Results: Mice receiving secondary rFVIII prophylaxis (Gr.3) exhibited increased thrombin generation compared to no treatment (Gr.1) or single rFVIII treatment (Gr.2), despite FVIII trough levels being near the detection limit in all groups. Prophylaxis prevented swelling of the injured knee on days 4, 11, and 21 and preserved normal running behavior.

µCT analysis revealed distinct cortical and trabecular bone alterations in Gr.1 and 2, which were effectively prevented in Gr.3. Ct.Th ratios between injured/uninjured limbs showed time- and treatment- dependent changes, with Gr.1 and 2 exhibiting asymmetric thinning, increased cortical porosity, and extracortical bone growth compared to Gr.3 and control mice. Trabecular BV/TV progressively declined in Gr. 1 and 2, compared to Gr.3 across all timepoints. Tb.Th remained stable in Gr.3, but showed loss in Gr. 1 and 2.

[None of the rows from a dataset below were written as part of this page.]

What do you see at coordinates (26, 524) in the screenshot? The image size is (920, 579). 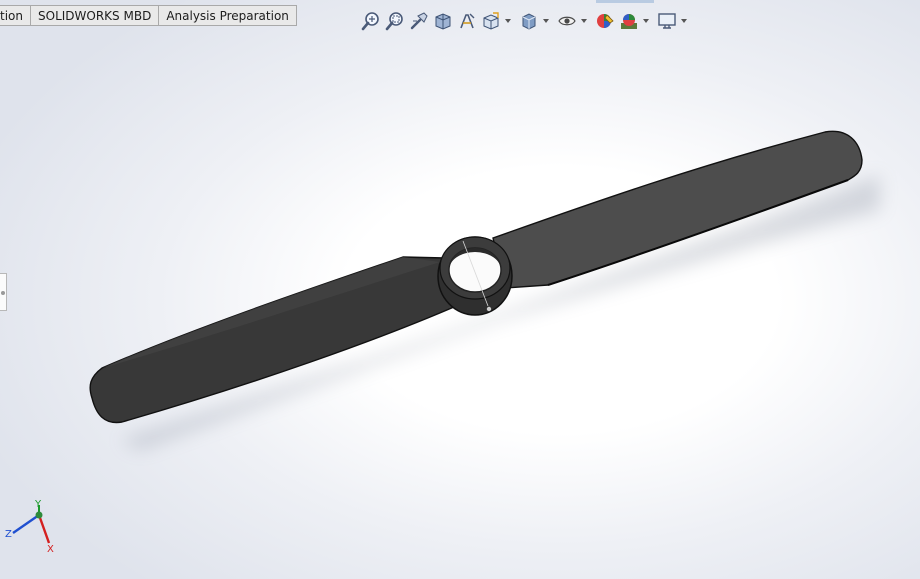 I see `triad-z-axis` at bounding box center [26, 524].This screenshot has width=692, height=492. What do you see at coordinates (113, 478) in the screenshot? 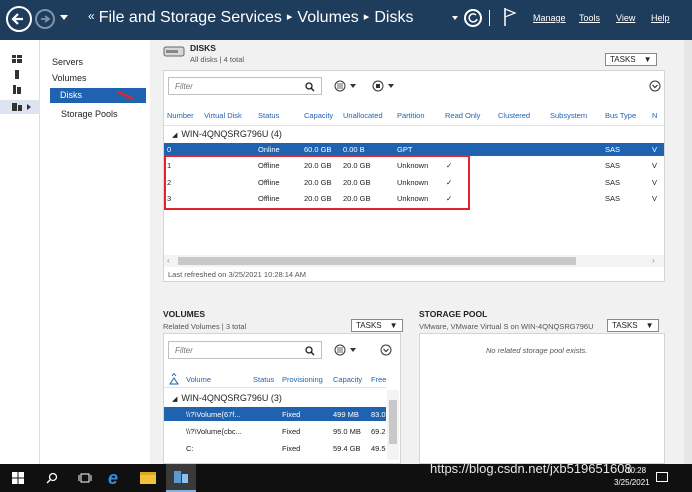
I see `ie-icon: e` at bounding box center [113, 478].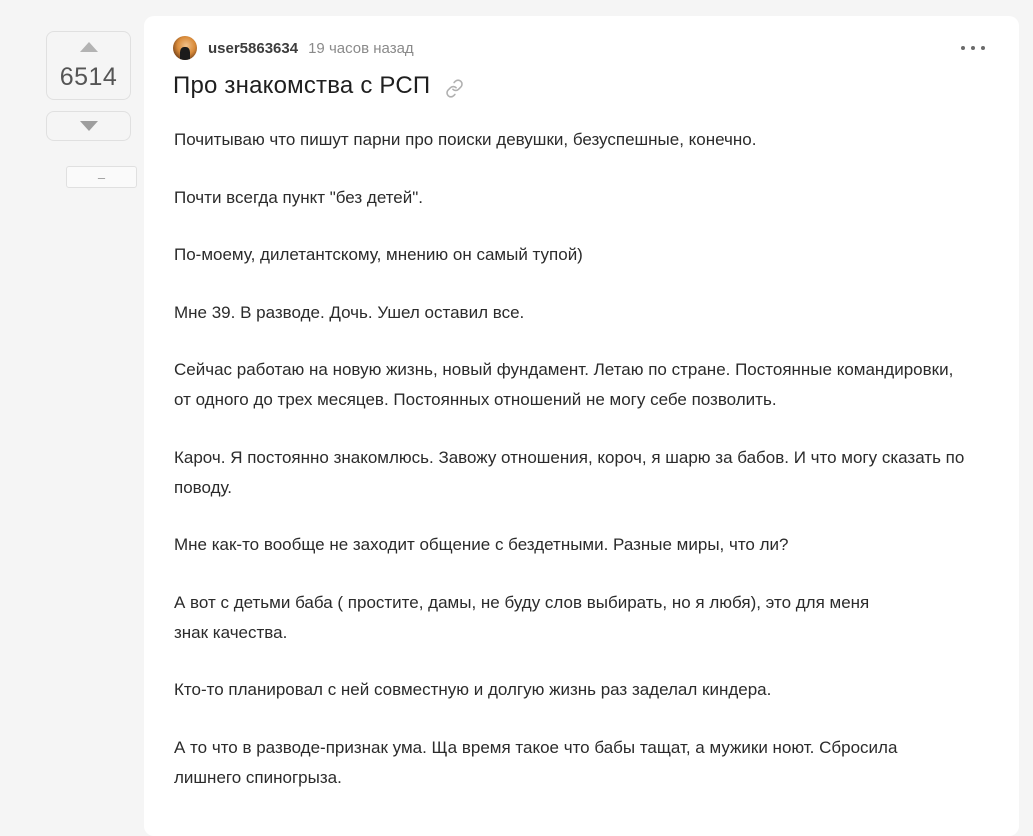 The width and height of the screenshot is (1033, 836). What do you see at coordinates (302, 86) in the screenshot?
I see `story-title: Про знакомства с РСП` at bounding box center [302, 86].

Injured knees showed higher Valentino and OARSI scores compared to the contralateral uninjured side. Prophylaxis prevented the deposition of erythrocytes and hemosiderin, while synovial hyperplasia and cartilage damage were not prevented. In mice receiving single rFVIII treatment (Gr.2), there was a trend to increased erythrocyte and hemosiderin deposition over time, which was not observed in Gr.3.

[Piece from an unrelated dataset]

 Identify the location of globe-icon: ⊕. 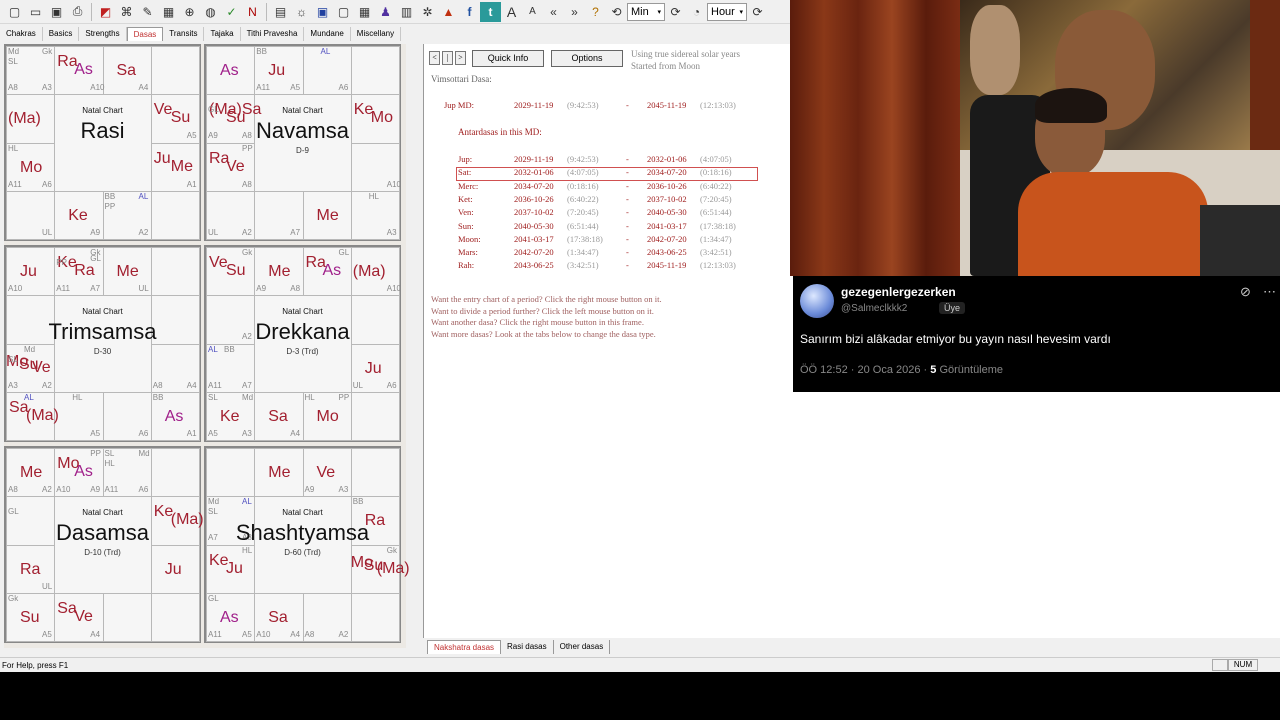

Transcriptomic profiling demonstrated a systemic response to injury, particularly on day 4, with Gr.3 showing gene expression pattern similar to uninjured controls, while Gr.1 and 2 showed a strong response involving a broad range of biological pathways. More subtle differences were observed comparing only mice receiving secondary prophylaxis (Gr.3) to uninjured control mice on day 21, involving genes implicated in systemic inflammatory responses.

Conclusion(s): Joint bleeding in HA results in a multifactorial pathological response involving deposition of hemosiderin, synovial inflammation, and changes in bone architecture. Secondary FVIII prophylaxis, but not a single FVIII treatment around the time of injury, prevented overt and microscopic bleeding and preserved bone structural changes in response to injury. Synovial hyperplasia and cartilage damage were not completely prevented. This study highlights the utility of the DKO mouse model for prophylactic FVIII therapy evaluation and testing next-generation therapies, offering robust evaluation of physical performance, joint pathology, inflammation, bone health recovery and systemic response.